Data provided: Begin
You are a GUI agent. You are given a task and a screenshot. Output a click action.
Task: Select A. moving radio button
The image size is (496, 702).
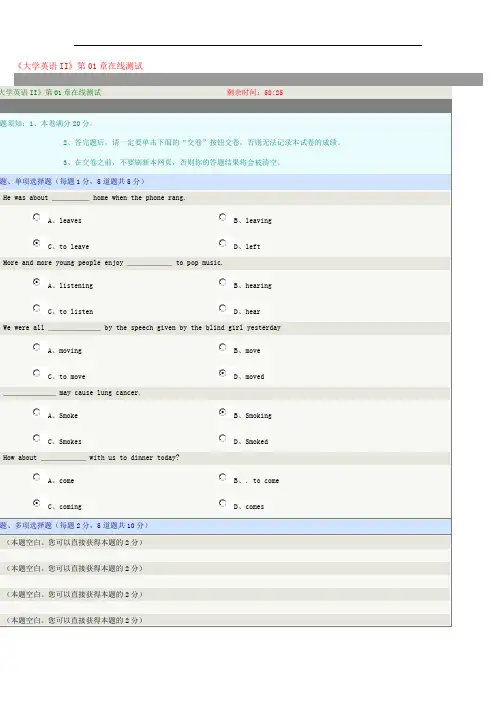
Data provided: End
Data provided: Begin
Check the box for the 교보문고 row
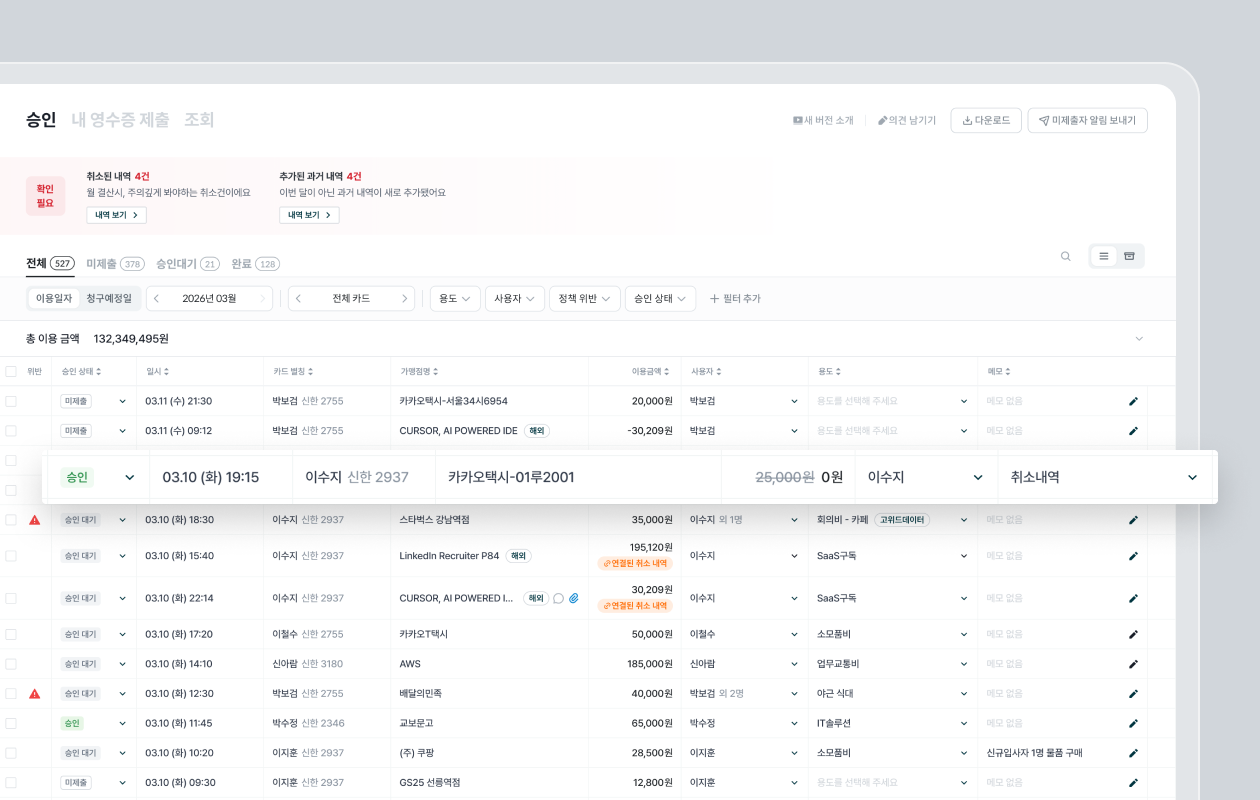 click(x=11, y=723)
Data provided: End
> [Directions] Starting at the line that has "Task: Select A. moving radio button" and ending at the line that has "The image size is (496, 702).", please write out the lines above exactly, leaving out all others.

> [Completed task]
Task: Select A. moving radio button
The image size is (496, 702).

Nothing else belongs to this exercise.